The file I have to use typically contains 3 sections, with different tables in them, which have different sizes and column names. The sections are announced by a title between square brackets. This is a simplified version of my file.

I am only interested in the third section, called '[DATA]'. So far I have manually saved it as an xlsx file and worked my way to use the data I was interested in using read_excel. After reading the whole sheet in R I collected the row where the title '[DATA]' was (it can vary from file to file, I can't select a row number as in readLines), then I could select the table underneath after taking the column names (T, Time, Tension etc.) as my new dataframe's column names. I'd like to be able to do something similar starting from a txt file, because I have a lot of files to work with and they are formatted exactly the same way. I've tried several functions to read the file as a .txt, like 1A = data.table::fread(file, header = F, fill=F, sep = '\t') 2) A = read.delim(file) 3)A = data.frame(readLines(file)) 4) A = read.table(file)

  1. It saves the first table from SETUP and stops early, with this error message "Stopped early on line 25. Expected 24 fields but found 1. Consider fill=TRUE and comment.char=. First discarded non-empty line: <<Number of Duts: 24>>" . If I type fill = TRUE I get the same result as 3.

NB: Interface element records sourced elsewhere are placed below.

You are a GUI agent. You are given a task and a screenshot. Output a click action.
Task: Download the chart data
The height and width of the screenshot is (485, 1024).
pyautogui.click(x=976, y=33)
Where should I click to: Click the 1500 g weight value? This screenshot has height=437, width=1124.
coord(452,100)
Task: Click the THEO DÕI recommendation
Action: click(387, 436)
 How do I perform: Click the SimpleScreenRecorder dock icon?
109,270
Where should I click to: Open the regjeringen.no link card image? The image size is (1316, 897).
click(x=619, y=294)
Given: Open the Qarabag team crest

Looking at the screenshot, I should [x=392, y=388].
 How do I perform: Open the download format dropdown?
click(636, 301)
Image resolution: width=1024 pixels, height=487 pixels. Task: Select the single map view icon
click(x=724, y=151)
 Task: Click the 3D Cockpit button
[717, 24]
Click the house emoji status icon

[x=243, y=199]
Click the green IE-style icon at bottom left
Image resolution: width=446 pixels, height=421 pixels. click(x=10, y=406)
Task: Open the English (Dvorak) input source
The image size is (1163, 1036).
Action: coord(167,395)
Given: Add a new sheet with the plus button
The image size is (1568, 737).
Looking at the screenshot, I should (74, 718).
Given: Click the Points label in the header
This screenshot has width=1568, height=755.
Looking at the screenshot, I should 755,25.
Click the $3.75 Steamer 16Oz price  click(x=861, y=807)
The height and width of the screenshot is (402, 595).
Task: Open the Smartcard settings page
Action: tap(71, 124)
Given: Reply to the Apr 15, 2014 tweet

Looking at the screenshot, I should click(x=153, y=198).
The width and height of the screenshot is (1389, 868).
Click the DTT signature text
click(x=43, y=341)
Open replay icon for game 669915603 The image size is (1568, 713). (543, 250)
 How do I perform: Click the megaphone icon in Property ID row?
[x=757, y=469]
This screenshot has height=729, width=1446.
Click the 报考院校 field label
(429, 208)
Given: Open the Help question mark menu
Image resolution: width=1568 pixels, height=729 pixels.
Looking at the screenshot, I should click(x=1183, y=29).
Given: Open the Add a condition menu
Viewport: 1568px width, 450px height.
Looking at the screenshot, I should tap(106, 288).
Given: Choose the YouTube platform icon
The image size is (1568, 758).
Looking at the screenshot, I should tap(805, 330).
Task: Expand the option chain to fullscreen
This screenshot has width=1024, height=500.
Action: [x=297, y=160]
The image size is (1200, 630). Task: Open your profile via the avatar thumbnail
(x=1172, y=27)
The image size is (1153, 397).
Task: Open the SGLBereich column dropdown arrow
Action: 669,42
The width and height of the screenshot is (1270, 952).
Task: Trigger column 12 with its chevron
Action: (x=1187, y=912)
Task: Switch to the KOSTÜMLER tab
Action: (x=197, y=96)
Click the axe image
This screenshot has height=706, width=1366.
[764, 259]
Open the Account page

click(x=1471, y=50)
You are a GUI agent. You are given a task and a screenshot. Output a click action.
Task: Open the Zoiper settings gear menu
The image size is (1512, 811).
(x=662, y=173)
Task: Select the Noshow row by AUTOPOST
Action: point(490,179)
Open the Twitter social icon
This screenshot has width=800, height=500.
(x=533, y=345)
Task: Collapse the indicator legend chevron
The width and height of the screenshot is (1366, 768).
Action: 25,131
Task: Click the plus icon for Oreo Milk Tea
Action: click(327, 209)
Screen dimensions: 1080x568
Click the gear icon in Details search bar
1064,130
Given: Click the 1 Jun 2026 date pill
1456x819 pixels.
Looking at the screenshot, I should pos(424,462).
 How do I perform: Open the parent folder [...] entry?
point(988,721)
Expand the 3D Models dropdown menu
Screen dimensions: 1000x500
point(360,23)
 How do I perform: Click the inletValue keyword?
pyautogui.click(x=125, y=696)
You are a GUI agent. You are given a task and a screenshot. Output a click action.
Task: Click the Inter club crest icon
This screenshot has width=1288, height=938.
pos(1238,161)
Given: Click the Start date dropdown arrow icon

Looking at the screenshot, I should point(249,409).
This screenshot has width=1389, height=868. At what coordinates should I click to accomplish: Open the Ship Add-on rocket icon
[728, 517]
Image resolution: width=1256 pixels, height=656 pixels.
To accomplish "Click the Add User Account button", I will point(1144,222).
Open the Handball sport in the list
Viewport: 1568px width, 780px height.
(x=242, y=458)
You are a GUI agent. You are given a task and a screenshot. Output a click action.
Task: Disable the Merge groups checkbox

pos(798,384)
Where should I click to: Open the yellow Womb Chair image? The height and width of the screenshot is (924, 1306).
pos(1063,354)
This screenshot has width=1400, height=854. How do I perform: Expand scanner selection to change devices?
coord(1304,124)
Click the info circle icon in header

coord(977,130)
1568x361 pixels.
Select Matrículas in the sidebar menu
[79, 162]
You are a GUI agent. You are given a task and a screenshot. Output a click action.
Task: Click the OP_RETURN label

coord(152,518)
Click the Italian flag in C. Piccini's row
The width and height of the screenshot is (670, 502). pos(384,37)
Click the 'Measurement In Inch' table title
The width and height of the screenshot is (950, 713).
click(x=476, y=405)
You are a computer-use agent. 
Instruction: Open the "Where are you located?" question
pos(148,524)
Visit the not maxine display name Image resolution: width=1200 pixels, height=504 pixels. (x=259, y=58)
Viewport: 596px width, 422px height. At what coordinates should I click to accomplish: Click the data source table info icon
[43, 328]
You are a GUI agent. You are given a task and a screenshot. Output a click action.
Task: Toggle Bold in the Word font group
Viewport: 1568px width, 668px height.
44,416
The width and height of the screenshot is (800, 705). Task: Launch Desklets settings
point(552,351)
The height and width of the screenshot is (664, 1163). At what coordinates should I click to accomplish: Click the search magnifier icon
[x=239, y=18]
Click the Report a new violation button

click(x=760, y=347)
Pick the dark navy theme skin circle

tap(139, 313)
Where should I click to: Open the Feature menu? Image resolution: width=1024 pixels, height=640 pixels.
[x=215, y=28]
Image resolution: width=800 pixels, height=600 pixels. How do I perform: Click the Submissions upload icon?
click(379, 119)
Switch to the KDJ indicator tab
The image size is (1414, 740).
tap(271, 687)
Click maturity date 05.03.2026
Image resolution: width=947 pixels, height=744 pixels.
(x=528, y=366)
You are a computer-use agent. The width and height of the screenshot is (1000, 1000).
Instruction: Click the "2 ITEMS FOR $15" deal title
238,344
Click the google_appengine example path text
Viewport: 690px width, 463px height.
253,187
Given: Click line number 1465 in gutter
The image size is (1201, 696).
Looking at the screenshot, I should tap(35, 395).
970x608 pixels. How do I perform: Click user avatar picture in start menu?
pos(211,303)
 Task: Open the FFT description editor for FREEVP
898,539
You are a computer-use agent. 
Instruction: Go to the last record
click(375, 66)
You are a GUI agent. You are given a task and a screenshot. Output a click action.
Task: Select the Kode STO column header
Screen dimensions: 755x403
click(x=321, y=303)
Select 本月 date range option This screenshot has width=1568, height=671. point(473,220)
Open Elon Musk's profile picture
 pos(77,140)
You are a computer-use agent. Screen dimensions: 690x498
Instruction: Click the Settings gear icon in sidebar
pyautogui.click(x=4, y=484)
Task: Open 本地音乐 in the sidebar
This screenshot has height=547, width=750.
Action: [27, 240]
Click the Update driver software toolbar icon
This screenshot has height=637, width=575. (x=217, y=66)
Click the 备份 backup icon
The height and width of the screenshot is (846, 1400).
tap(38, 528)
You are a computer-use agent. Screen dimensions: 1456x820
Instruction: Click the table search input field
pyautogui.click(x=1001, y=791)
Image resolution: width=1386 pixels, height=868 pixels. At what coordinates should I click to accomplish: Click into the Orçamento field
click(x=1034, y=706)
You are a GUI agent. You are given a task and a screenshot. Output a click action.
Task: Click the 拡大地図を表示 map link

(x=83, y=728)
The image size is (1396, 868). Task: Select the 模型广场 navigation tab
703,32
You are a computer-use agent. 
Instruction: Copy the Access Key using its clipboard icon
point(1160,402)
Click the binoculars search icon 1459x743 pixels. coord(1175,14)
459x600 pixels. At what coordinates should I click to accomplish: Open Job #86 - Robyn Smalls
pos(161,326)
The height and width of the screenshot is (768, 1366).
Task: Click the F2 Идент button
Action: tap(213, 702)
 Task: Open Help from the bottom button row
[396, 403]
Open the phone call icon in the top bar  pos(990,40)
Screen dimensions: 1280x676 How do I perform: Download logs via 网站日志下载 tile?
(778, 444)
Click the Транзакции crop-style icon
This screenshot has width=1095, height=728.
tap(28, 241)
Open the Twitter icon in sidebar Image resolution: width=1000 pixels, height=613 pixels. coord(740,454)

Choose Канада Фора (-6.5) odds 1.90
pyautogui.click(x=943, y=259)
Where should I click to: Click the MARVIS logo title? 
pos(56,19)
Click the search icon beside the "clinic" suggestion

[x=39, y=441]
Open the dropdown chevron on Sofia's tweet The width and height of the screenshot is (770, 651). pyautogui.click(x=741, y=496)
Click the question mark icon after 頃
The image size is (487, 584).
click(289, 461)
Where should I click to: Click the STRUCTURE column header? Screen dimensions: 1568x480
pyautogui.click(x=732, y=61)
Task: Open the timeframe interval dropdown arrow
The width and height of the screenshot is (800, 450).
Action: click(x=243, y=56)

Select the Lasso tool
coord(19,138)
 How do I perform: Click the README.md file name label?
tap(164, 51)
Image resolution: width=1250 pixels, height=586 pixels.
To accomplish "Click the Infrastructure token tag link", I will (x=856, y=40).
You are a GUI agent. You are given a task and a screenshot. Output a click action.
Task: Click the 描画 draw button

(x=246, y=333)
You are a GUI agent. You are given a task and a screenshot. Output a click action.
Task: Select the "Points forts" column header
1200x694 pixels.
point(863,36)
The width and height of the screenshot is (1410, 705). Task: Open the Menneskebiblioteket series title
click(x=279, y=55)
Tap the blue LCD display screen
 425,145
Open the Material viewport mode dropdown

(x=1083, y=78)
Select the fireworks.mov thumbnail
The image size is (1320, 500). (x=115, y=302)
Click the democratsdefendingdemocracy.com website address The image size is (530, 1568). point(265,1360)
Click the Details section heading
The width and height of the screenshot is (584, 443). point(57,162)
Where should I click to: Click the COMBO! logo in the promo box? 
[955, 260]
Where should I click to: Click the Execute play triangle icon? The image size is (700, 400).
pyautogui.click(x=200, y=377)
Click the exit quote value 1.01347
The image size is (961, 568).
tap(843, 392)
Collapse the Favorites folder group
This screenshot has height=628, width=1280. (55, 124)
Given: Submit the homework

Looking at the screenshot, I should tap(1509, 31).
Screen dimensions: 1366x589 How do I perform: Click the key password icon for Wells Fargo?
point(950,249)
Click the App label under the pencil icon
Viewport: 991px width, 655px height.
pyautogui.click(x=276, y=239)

  2. It makes a big column of all the cells, line after line and cell by cell. It becomes difficult to rearrange the data in a table from there.

  3. It makes a big column again but each line of the file is a cell in the dataframe, and the content of the cell is a string of all the numbers, separated by \t . Example for line 8: experiment1\group1\t0\t7200\t0.001\t"

  4. I get this error message : Error in scan(file = file, what = what, sep = sep, quote = quote, dec = dec, : line 4 did not have 2 elements

I don't know which of these functions is the best lead for this task.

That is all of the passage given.